## Input data

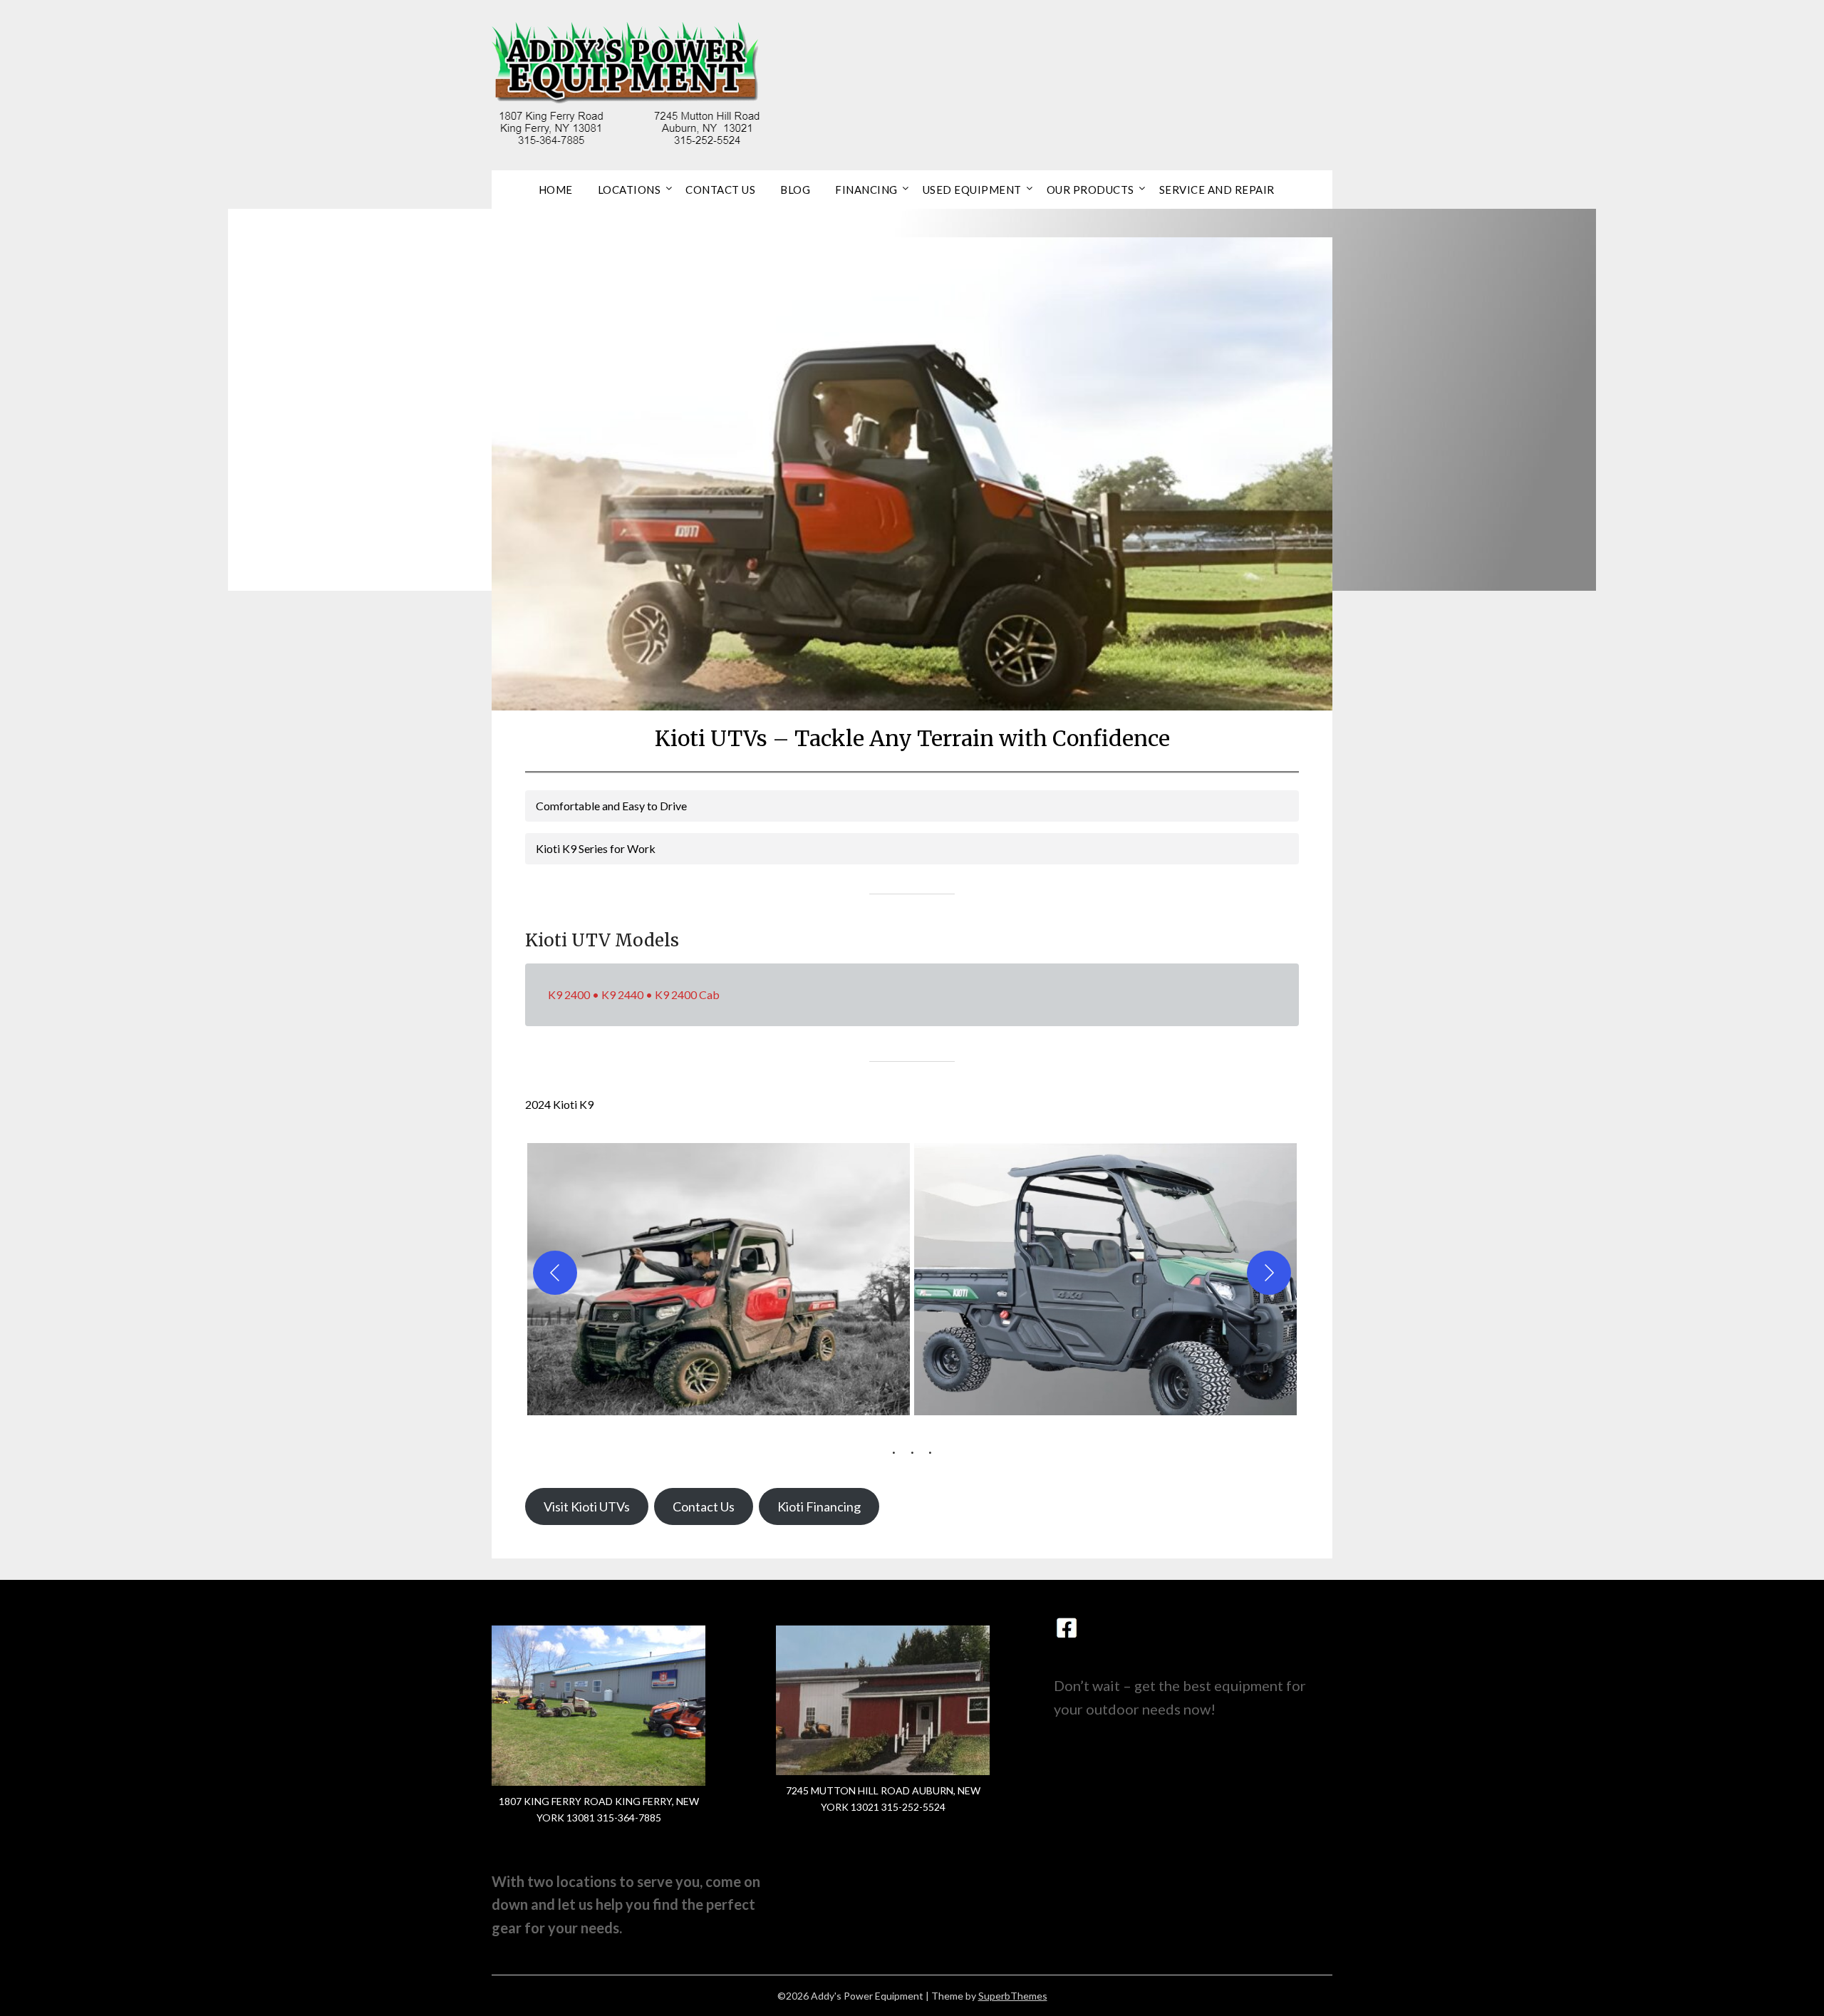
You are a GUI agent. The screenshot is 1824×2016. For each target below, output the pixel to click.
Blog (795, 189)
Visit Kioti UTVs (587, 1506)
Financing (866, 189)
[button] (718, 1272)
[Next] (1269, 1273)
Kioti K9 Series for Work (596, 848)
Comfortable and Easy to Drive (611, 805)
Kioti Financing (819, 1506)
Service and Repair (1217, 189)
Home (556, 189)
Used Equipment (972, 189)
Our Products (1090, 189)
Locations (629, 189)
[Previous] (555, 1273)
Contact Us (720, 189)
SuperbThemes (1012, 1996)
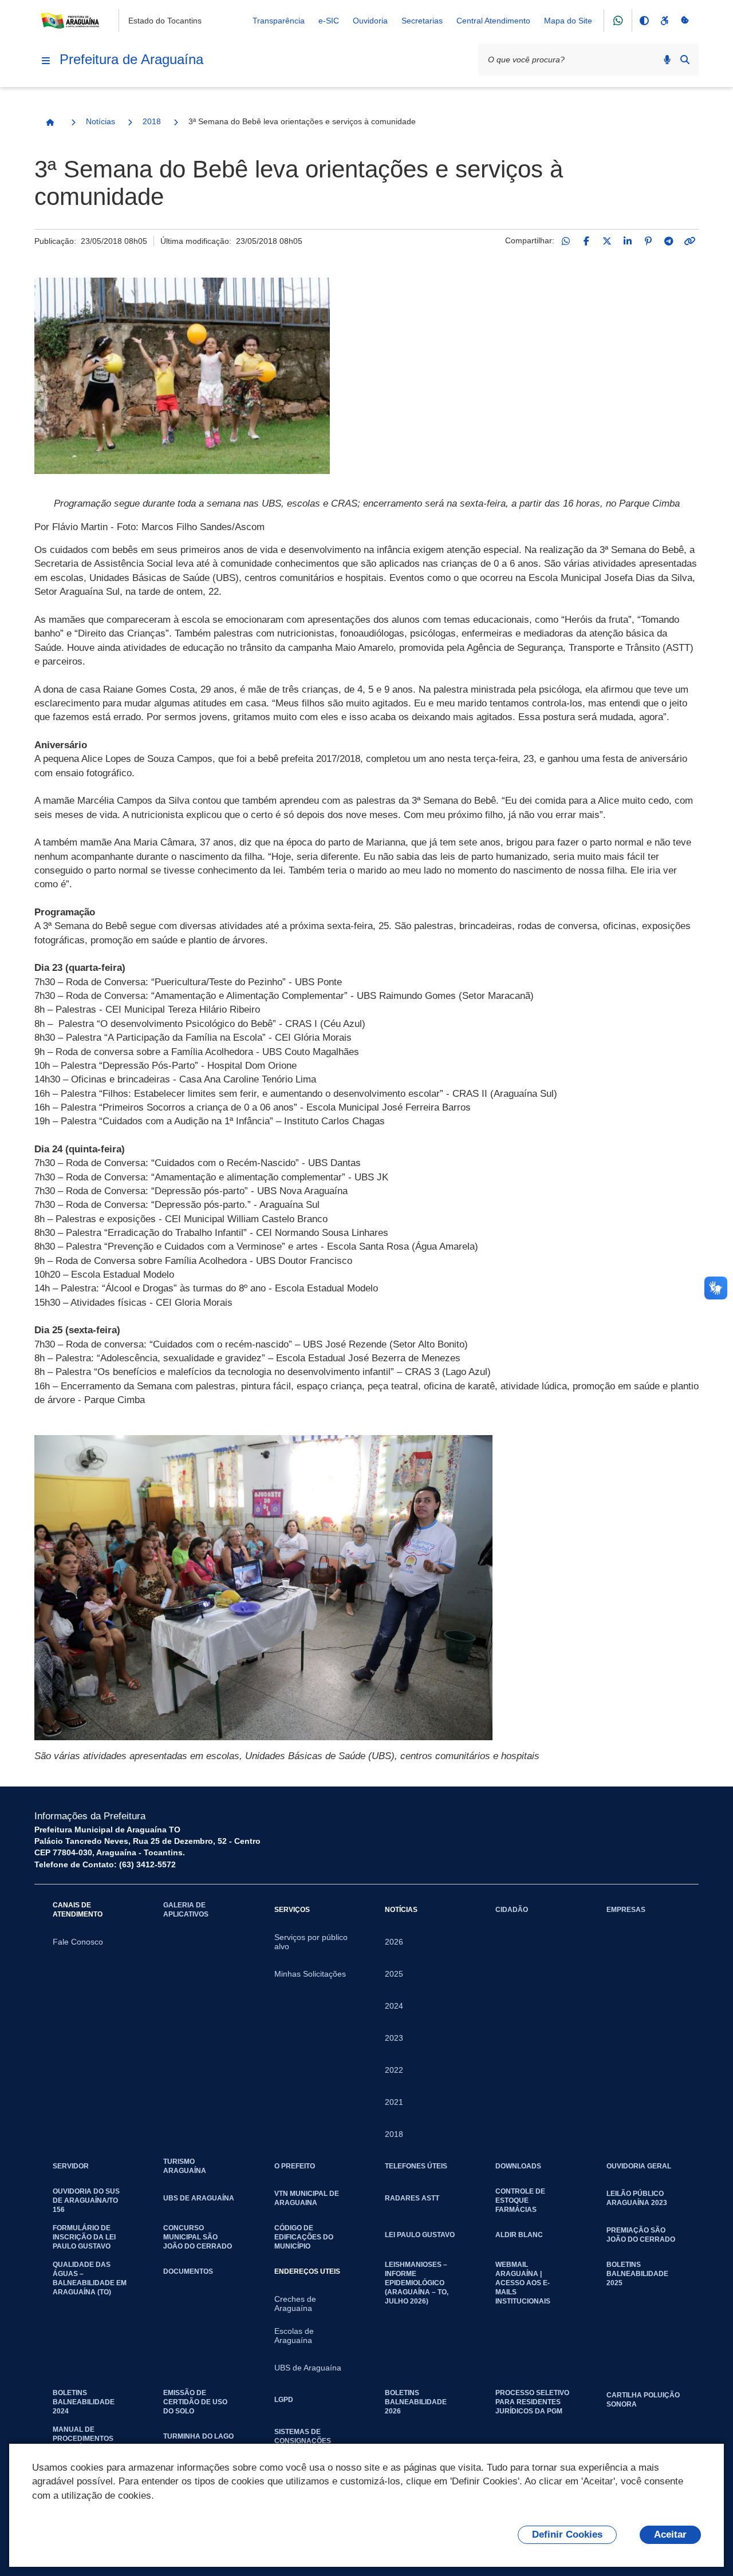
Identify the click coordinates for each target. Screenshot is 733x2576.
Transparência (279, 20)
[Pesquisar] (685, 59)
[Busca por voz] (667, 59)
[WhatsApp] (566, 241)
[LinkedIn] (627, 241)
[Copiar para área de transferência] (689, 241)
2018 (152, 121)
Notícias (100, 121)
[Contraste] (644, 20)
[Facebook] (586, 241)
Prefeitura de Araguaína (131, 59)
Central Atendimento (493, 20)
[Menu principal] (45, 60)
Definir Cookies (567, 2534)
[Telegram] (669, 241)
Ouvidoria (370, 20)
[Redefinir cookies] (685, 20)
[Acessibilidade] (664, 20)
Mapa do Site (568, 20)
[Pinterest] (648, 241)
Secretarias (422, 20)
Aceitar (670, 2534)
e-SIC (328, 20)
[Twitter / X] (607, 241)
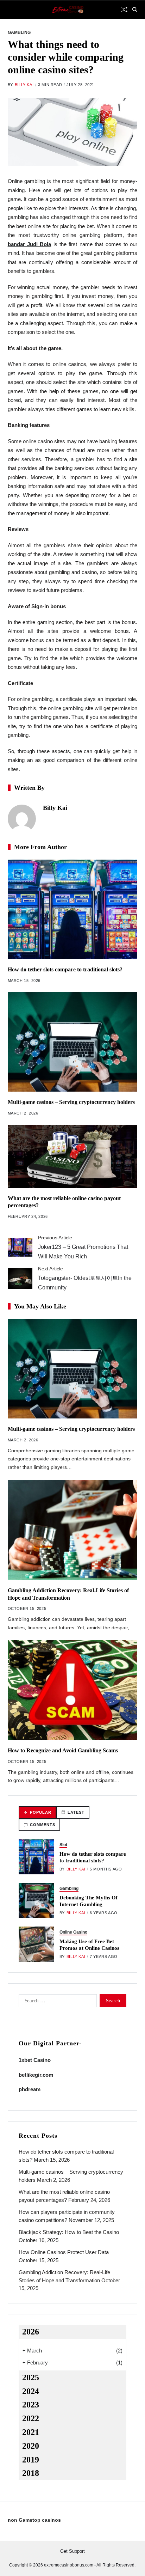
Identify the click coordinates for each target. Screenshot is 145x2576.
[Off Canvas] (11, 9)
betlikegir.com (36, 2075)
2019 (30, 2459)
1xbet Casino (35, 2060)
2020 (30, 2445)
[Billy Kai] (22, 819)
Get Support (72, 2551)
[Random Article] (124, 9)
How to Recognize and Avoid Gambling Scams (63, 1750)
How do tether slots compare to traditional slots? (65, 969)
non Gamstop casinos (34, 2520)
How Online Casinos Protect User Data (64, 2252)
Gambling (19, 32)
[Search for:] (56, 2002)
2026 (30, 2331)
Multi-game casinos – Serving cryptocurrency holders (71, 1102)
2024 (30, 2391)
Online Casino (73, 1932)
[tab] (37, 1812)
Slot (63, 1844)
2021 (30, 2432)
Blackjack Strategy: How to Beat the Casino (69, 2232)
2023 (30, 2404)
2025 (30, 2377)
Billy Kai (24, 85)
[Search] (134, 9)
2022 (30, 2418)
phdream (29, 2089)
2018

## Work request
Without any pictures, print the whole listing again exactly as it stands.

## Result for this exercise
You are a GUI agent. The screenshot is 1824×2016. For each target below, output the pixel to click.
Blog (795, 189)
Visit Kioti UTVs (587, 1506)
Financing (866, 189)
[button] (718, 1272)
[Next] (1269, 1273)
Kioti K9 Series for Work (596, 848)
Comfortable and Easy to Drive (611, 805)
Kioti Financing (819, 1506)
Service and Repair (1217, 189)
Home (556, 189)
Used Equipment (972, 189)
Our Products (1090, 189)
Locations (629, 189)
[Previous] (555, 1273)
Contact Us (720, 189)
SuperbThemes (1012, 1996)
Identify the click coordinates for each target. Screenshot is 733x2576.
Transparência (279, 20)
[Pesquisar] (685, 59)
[Busca por voz] (667, 59)
[WhatsApp] (566, 241)
[LinkedIn] (627, 241)
[Copiar para área de transferência] (689, 241)
2018 (152, 121)
Notícias (100, 121)
[Contraste] (644, 20)
[Facebook] (586, 241)
Prefeitura de Araguaína (131, 59)
Central Atendimento (493, 20)
[Menu principal] (45, 60)
Definir Cookies (567, 2534)
[Telegram] (669, 241)
Ouvidoria (370, 20)
[Redefinir cookies] (685, 20)
[Acessibilidade] (664, 20)
Mapa do Site (568, 20)
[Pinterest] (648, 241)
Secretarias (422, 20)
Aceitar (670, 2534)
e-SIC (328, 20)
[Twitter / X] (607, 241)
Identify the click coordinates for each target. Screenshot is 145x2576.
[Off Canvas] (11, 9)
betlikegir.com (36, 2075)
2019 (30, 2459)
1xbet Casino (35, 2060)
2020 (30, 2445)
[Billy Kai] (22, 819)
Get Support (72, 2551)
[Random Article] (124, 9)
How to Recognize and Avoid Gambling Scams (63, 1750)
How do tether slots compare to traditional slots? (65, 969)
non Gamstop casinos (34, 2520)
How Online Casinos Protect User Data (64, 2252)
Gambling (19, 32)
[Search for:] (56, 2002)
2026 (30, 2331)
Multi-game casinos – Serving cryptocurrency holders (71, 1102)
2024 (30, 2391)
Online Casino (73, 1932)
[tab] (37, 1812)
Slot (63, 1844)
2021 (30, 2432)
Blackjack Strategy: How to Beat the Casino (69, 2232)
2023 (30, 2404)
2025 (30, 2377)
Billy Kai (24, 85)
[Search] (134, 9)
2022 (30, 2418)
phdream (29, 2089)
2018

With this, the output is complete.